• WHAT TO PRODUCE:
Give back exactly the lines of the entries below from the line with "AGB (23, 2318)" to the line with "Alle Künstler (157, 140)", inclusive, and only those.

[THE INPUT — start]

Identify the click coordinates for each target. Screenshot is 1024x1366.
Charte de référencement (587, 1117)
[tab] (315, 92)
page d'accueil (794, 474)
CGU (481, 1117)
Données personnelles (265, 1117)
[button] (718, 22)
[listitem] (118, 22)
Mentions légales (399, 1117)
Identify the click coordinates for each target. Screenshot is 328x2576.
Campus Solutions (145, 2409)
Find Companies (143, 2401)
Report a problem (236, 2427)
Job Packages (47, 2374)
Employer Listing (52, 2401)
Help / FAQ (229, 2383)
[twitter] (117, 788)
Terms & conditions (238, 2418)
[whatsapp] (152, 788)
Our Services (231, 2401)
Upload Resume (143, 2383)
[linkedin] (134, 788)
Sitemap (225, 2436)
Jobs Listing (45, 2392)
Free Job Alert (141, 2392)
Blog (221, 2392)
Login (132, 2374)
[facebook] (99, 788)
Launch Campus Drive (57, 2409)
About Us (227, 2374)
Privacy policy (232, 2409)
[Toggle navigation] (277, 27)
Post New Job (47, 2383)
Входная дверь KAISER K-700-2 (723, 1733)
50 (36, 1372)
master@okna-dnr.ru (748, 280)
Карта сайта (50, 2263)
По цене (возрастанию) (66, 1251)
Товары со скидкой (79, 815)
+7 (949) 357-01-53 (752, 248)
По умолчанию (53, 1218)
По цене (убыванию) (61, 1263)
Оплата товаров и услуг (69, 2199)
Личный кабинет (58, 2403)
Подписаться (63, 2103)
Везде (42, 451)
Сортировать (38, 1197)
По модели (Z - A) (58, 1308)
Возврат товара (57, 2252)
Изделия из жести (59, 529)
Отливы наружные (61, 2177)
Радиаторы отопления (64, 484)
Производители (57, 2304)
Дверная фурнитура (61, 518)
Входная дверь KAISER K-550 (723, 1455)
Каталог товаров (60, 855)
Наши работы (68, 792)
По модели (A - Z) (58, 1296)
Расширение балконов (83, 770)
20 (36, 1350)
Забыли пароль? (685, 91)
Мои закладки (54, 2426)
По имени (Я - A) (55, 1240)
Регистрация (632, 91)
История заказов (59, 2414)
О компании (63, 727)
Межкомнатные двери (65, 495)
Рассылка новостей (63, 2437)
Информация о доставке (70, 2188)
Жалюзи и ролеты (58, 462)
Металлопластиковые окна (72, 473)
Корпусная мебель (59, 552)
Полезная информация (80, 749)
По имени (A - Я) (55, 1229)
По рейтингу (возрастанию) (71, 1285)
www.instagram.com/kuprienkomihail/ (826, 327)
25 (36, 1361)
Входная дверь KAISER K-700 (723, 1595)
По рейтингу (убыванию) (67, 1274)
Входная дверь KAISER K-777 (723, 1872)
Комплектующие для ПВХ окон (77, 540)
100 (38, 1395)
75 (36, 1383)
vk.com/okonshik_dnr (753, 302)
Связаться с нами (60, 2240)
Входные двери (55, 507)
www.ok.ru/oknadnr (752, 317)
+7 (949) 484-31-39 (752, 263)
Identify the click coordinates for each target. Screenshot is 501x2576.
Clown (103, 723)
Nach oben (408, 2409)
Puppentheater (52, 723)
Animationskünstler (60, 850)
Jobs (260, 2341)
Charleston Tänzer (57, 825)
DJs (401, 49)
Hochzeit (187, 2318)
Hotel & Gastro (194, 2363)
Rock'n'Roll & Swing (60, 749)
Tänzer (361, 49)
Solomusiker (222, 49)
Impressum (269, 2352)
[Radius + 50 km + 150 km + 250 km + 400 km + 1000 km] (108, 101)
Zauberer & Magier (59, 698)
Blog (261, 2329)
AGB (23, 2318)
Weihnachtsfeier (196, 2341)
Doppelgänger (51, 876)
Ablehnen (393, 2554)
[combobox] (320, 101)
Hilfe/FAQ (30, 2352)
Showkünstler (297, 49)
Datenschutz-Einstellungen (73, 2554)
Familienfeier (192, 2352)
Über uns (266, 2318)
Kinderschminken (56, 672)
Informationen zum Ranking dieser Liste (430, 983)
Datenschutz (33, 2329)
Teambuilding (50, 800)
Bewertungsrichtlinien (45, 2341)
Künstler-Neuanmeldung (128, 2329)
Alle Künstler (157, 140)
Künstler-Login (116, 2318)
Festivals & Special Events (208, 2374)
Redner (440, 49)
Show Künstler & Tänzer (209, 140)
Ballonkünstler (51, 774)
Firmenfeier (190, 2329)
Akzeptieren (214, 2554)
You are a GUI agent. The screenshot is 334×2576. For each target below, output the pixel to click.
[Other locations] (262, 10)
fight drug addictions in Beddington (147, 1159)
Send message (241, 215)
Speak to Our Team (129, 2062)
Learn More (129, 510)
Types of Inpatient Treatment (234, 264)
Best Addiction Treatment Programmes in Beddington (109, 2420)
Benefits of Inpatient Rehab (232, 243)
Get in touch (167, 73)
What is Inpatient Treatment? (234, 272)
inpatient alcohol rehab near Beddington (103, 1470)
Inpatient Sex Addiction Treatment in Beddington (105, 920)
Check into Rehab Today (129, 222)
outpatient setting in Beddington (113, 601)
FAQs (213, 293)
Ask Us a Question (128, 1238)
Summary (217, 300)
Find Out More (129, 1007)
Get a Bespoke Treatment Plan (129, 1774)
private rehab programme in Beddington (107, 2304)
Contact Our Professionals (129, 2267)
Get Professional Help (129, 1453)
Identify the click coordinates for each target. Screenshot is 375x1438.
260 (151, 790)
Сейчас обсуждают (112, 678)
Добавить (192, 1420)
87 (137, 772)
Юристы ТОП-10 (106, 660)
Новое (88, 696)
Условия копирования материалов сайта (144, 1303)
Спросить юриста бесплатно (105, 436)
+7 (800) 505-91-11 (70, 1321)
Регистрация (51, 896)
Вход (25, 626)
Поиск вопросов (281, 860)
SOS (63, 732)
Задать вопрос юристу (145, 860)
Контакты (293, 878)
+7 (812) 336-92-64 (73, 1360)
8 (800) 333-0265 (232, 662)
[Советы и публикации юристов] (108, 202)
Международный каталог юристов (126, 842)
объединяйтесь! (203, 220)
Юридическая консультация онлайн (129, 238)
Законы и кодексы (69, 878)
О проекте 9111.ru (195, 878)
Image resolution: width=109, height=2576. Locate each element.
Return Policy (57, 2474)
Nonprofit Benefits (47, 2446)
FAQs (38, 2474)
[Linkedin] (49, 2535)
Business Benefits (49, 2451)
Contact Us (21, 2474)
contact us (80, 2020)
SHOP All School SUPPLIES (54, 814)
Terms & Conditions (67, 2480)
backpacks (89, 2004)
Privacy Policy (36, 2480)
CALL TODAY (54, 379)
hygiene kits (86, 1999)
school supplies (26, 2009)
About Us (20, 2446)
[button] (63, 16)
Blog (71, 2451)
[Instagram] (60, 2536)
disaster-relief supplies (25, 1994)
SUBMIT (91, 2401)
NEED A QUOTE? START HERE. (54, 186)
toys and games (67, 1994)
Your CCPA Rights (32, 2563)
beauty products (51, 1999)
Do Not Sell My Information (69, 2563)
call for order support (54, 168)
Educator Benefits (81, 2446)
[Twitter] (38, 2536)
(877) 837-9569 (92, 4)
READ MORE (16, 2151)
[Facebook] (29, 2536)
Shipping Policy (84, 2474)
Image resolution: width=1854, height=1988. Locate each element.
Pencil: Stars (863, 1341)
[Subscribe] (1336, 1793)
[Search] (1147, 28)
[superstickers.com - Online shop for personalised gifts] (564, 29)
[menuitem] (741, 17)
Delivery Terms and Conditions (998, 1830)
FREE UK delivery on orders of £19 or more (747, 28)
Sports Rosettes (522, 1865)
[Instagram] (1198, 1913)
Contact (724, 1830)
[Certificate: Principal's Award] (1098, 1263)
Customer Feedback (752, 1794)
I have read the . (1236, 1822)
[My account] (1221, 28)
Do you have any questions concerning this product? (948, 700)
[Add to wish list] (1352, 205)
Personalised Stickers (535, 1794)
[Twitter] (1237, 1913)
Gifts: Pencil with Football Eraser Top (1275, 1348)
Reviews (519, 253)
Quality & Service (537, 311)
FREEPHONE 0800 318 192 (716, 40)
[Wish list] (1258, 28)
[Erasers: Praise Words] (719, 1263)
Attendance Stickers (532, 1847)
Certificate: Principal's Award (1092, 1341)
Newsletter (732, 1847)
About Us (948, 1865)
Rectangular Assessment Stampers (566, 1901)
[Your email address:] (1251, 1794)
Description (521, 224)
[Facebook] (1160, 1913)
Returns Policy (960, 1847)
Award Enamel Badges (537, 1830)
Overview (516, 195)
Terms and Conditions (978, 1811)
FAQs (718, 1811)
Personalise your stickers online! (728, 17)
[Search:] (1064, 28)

[THE INPUT — finish]

• ANSWER:
AGB (23, 2318)
Weihnachtsfeier (196, 2341)
Doppelgänger (51, 876)
Ablehnen (393, 2554)
[combobox] (320, 101)
Hilfe/FAQ (30, 2352)
Showkünstler (297, 49)
Datenschutz-Einstellungen (73, 2554)
Familienfeier (192, 2352)
Über uns (266, 2318)
Kinderschminken (56, 672)
Informationen zum Ranking dieser Liste (430, 983)
Datenschutz (33, 2329)
Teambuilding (50, 800)
Bewertungsrichtlinien (45, 2341)
Künstler-Neuanmeldung (128, 2329)
Alle Künstler (157, 140)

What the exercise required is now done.